Die Fanta 4 waren seit 1992 zwar kommerziell erfolgreich und respektiert, klangen aber halt doch noch etwas zu Deutsch als US-mässig. Und alles was über den Atlantik rüberschwappte war für die Cool Kids auch früher schon erstrebenswerter als charttaugliche Texte in Muttersprache.
Für Martin lieferten die Massiven Töne 1996 mit „Kopfnicker“ die erste ernstzunehmende Stuttgarter Rap-Platte ab und starteten damit eine neue Ära in Stuttgart. Speziell „Nichtsnutz“ war für ihn die Hymne auf damalige Zukunftsängste, der brillante Text von „Mutterstadt ist heute noch fester Bestandteil seiner DJ Sets.
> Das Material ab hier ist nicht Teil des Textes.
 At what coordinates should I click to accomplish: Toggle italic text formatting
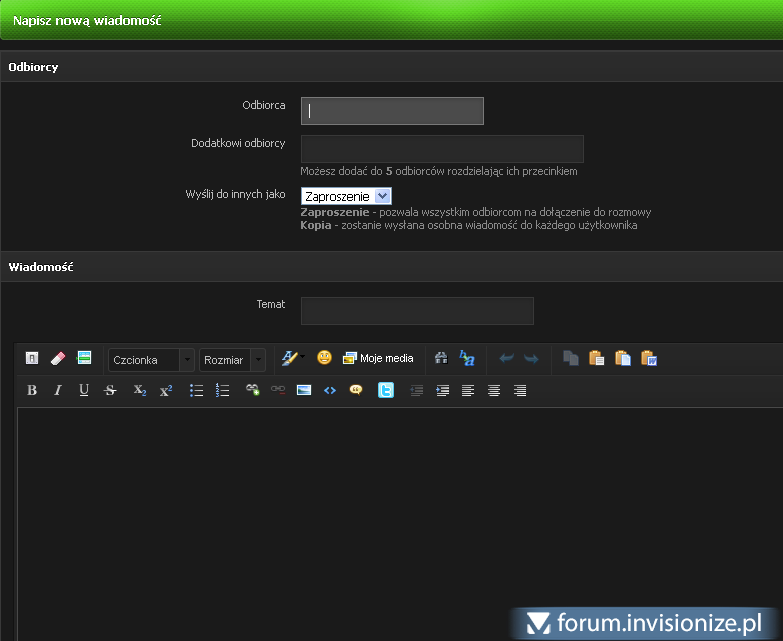[x=58, y=390]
Eins für den Rap, zwei für die Bewegung
Von klein auf geprägt durch die Umgebung
Martins erster HipHop Club war das Prag. Im Gegensatz zu dem RnB-lastigen Buddah (später Zap) war das Prag noch real. Sicherlich die versifftesten Toiletten Süddeutschlands, aber ein maskulines Loch, das den noch jungen Rap pushte und groß werden lies.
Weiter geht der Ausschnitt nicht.